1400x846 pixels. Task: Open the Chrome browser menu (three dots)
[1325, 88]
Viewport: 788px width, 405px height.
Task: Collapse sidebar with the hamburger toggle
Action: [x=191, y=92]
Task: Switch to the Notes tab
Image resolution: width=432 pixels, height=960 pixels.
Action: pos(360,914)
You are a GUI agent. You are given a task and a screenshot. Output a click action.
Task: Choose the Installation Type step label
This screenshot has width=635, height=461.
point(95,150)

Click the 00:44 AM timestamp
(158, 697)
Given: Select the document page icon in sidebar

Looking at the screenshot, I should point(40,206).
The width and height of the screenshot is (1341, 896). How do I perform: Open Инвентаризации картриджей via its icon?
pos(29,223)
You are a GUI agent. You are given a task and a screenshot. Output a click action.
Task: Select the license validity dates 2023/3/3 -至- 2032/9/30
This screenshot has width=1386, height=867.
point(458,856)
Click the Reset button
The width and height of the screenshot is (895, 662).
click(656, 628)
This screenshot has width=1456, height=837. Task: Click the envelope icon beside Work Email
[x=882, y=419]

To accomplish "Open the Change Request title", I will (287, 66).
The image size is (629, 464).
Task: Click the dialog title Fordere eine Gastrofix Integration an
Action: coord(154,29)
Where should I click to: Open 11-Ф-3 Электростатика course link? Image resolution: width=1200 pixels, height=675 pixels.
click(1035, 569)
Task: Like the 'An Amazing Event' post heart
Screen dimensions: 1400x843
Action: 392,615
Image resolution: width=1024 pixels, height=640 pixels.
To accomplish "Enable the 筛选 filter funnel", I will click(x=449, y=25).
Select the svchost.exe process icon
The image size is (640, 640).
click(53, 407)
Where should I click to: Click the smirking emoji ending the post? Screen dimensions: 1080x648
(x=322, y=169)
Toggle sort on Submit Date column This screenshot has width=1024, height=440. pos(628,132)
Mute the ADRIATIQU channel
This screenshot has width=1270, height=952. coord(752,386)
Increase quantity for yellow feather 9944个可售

■ WORK TO BE COMPLETED: Please format the records above as a JSON list of strings, with one string for each line and blank lines omitted.

■ SOLUTION TO THE PROBLEM:
[
  "1400x846 pixels. Task: Open the Chrome browser menu (three dots)",
  "[1325, 88]",
  "Viewport: 788px width, 405px height.",
  "Task: Collapse sidebar with the hamburger toggle",
  "Action: [x=191, y=92]",
  "Task: Switch to the Notes tab",
  "Image resolution: width=432 pixels, height=960 pixels.",
  "Action: pos(360,914)",
  "You are a GUI agent. You are given a task and a screenshot. Output a click action.",
  "Task: Choose the Installation Type step label",
  "This screenshot has width=635, height=461.",
  "point(95,150)",
  "Click the 00:44 AM timestamp",
  "(158, 697)",
  "Given: Select the document page icon in sidebar",
  "Looking at the screenshot, I should point(40,206).",
  "The width and height of the screenshot is (1341, 896). How do I perform: Open Инвентаризации картриджей via its icon?",
  "pos(29,223)",
  "You are a GUI agent. You are given a task and a screenshot. Output a click action.",
  "Task: Select the license validity dates 2023/3/3 -至- 2032/9/30",
  "This screenshot has width=1386, height=867.",
  "point(458,856)",
  "Click the Reset button",
  "The width and height of the screenshot is (895, 662).",
  "click(656, 628)",
  "This screenshot has width=1456, height=837. Task: Click the envelope icon beside Work Email",
  "[x=882, y=419]",
  "To accomplish \"Open the Change Request title\", I will (287, 66).",
  "The image size is (629, 464).",
  "Task: Click the dialog title Fordere eine Gastrofix Integration an",
  "Action: coord(154,29)",
  "Where should I click to: Open 11-Ф-3 Электростатика course link? Image resolution: width=1200 pixels, height=675 pixels.",
  "click(1035, 569)",
  "Task: Like the 'An Amazing Event' post heart",
  "Screen dimensions: 1400x843",
  "Action: 392,615",
  "Image resolution: width=1024 pixels, height=640 pixels.",
  "To accomplish \"Enable the 筛选 filter funnel\", I will click(x=449, y=25).",
  "Select the svchost.exe process icon",
  "The image size is (640, 640).",
  "click(53, 407)",
  "Where should I click to: Click the smirking emoji ending the post? Screen dimensions: 1080x648",
  "(x=322, y=169)",
  "Toggle sort on Submit Date column This screenshot has width=1024, height=440. pos(628,132)",
  "Mute the ADRIATIQU channel",
  "This screenshot has width=1270, height=952. coord(752,386)",
  "Increase quantity for yellow feather 9944个可售"
]